Thirteen parents and one coach charged in the "Operation Varsity Blues" college cheating scandal will plead guilty in accordance with plea agreements. While elite parents implicated in the admissions scandal cheated to help their children get into college, there is a growing concern about how students, in general, may be cheating their way through college; specifically by buying ghostwritten essays online.

Within mere minutes of expressing her frustration on Twitter over an essay assignment, on unidentified student received five to six offers from individuals willing to write her essay for $10 a page, according to NPR. Having someone ghostwrite her essay isn't exactly cheating, according to the student, because "they write everything on their own." Although the essay may not be flagged by anti-plagiarism software because it may be the authentic work of the ghostwriter, it is still not the original content of the student. For some students who use essay mills, this isn't so much cheating but rather, a "gray area."

Purchasing essays online is no new concept, but what used to be a "small side hustle" has evolved into a "global industry of so-called essay mills." Students who struggle in writing essays and who conduct searches such as "how do I get help with my essay?" are especially targeted. In some cases, firms and individuals offering made-to-order essays infiltrate private messaging apps, such as WhatsApp, guaranteeing that the paper will have a "0% similarity index," according to The Guardian. Quality essays are not always provided and some buyers who complained were threatened with blackmail by the essay mills.

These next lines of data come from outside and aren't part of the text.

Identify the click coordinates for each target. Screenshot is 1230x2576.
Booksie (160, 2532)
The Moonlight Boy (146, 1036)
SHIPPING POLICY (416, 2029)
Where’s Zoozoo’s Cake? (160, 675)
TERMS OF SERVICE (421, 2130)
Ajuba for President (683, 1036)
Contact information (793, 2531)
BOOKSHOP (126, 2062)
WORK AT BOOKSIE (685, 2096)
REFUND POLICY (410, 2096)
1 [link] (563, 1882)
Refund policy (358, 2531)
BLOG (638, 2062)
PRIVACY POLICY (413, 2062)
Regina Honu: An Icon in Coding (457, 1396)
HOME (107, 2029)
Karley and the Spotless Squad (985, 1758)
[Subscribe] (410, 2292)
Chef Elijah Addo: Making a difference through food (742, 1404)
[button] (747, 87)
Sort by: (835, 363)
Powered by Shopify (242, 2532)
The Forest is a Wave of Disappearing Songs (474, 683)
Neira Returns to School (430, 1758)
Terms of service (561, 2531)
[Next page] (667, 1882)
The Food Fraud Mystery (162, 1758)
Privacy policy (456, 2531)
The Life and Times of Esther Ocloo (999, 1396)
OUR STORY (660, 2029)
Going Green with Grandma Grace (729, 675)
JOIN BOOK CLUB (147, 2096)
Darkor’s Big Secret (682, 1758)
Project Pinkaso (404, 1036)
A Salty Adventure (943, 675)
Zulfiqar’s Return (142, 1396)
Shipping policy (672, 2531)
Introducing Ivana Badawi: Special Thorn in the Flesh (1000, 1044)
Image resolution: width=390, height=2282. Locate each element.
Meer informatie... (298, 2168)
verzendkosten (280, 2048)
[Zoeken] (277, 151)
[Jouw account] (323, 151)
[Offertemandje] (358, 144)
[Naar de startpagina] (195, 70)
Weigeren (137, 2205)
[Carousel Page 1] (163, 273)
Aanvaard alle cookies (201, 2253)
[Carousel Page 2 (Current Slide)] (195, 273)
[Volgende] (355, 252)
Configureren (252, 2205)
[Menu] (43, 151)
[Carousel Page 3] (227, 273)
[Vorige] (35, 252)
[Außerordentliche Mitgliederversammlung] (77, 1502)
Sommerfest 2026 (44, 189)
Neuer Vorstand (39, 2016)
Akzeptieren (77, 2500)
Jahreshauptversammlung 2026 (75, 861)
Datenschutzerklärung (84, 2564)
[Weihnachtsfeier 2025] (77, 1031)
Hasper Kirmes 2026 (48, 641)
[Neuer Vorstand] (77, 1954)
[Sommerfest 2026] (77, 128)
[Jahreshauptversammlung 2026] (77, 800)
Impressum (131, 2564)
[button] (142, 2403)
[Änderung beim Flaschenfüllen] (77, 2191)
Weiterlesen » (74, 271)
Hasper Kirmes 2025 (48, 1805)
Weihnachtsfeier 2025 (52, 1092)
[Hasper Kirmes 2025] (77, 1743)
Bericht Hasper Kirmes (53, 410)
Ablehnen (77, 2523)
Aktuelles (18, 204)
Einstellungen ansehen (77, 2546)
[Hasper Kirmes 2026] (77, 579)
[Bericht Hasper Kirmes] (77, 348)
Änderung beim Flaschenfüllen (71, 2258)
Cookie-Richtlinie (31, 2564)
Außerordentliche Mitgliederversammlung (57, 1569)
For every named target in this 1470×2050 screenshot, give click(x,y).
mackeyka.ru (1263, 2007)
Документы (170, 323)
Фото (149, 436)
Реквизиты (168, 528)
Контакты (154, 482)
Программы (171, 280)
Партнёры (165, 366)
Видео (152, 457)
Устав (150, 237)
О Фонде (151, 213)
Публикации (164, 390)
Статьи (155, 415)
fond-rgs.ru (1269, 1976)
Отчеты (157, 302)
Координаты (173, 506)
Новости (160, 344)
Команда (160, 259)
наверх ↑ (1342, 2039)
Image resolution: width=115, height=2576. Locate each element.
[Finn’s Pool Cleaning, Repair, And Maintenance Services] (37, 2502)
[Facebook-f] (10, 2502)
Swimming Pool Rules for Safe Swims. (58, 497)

Essay mills market aggressively, even offline, by leafleting on campus and disseminating emails that appear to come from official college help centers. One writer at essay mill EduBirdie claims that "turning in her work as [student's] doesn't bother her." Contract cheating is particularly disconcerting to university officials, as it promotes dishonest behavior and sends underqualified individuals into the workforce.

To combat contract cheating, schools are looking into advanced technology that can inspect document metadata, such as when it was created, by whom and how many times it was edited. Furthermore, it analyzes students' style of writing - such as punctuation and line spacing - to detect inconsistencies and determine if the student actually wrote the submitted essay. At the end of the day, trying to "engage in a technological arms with the students" may not be enough; the ultimate solution might just be to "remind them why it's wrong."